The goal of our study was to analyze a possible regulatory effect of CS on inflammatory activity of human monocytes and a putative association with NFκB activation. As alveolar mature monocytes (macrophages) are implicated as important mediators of the inflammatory response in bronchial airways, we aimed to investigate also the effect of CS on differentiated monocytes and on the differentiation process.
To study the effect of CS on human monocytes we used a smoking exposure apparatus, developed in Prof. Reznick's lab. Human monocytic cell lines (U937 and THP1), both differentiated (THP1-MΦ) and naïve, and peripheral blood monocytes differentiated to Human Monocyte Derived Macrophages (HMDM) were exposed in different conditions to CS in our system. Secretion of cytokines to the culture medium was screened by cytokine array and quantitatively measured by ELISA. Signal transduction pathways in monocytic cells were analyzed by Western blotting.

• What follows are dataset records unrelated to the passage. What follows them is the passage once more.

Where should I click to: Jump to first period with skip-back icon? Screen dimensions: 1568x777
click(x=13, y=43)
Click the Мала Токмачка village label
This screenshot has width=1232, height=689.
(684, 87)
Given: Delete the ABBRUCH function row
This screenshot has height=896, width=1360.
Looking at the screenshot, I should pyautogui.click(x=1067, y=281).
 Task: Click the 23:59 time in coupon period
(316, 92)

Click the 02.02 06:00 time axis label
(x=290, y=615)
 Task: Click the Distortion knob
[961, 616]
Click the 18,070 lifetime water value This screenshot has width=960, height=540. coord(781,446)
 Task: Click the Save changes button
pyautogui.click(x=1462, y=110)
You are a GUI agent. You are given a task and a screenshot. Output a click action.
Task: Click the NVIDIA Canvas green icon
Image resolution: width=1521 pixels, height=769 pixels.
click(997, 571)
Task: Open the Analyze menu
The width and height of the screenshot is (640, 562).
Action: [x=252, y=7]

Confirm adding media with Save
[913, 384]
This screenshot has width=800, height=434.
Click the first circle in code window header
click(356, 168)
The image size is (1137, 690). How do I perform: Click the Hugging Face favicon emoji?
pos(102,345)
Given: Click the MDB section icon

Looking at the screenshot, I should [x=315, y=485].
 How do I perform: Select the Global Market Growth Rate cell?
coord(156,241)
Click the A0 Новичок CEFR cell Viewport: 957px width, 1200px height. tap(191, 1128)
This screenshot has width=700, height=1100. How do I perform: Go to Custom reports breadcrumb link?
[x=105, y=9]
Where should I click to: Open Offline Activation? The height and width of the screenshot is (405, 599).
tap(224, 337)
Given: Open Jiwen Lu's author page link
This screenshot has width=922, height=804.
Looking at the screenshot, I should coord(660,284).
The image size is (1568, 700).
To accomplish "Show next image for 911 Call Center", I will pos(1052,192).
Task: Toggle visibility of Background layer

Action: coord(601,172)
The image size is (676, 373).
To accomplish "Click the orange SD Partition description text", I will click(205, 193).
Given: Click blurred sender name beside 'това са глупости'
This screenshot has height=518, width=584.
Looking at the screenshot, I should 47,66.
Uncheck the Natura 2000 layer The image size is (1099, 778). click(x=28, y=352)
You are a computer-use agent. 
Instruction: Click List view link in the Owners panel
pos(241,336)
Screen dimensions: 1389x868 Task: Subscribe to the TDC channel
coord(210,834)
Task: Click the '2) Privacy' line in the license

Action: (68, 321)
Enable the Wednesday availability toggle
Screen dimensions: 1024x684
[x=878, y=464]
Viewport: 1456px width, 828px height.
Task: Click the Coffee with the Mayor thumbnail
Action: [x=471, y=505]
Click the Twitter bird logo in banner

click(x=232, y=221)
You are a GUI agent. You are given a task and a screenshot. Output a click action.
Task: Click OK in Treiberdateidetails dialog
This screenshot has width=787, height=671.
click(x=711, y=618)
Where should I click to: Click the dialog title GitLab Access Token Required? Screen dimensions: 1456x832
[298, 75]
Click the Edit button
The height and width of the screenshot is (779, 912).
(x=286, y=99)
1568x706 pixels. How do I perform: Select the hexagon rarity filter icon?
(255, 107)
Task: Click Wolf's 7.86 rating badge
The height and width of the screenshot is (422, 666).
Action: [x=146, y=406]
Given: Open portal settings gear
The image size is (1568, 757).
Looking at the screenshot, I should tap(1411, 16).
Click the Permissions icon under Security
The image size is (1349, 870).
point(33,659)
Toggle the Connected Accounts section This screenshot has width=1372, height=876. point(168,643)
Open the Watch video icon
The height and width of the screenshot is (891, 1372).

Our main findings are that on the one hand, CS has a proinflammatory effect on human monocytes, whereas on the other hand it may impair their differentiation into mature macrophages. Exposure to CS was associated with rapid phosphorylation of Inhibitor-κB (IκBα) and increased secretion of some inflammatory chemokines, particularly Interleukin-8 (IL-8). Inhibition of NFκB activation in cultured monocytic cells resulted in a decrease in IL-8 secretion. These findings suggest that CS exposure of human monocytes is associated with NFκB activation. Exposure to CS was also associated with impairment of monocyte differentiation process, as judged by cellular morphology and CD14 expression. CS affected IL-8 secretion from immature monocytic cells but not from THP1-MΦ. CS exposure was also associated with tyrosine phosphorylation of p38 and Extracellular signal Regulated Kinase (ERK) in differentiated THP1-MΦ and HMDM.
In conclusion, we found that exposure to CS stimulates pro-inflammatory activity of human monocytes through the activation of NFκB pathway. It also interferes with monocyte differentiation. The interference with cellular differentiation together with the increase in pro-inflammatory activity may play a role in the carcinogenic effects of cigarette smoking.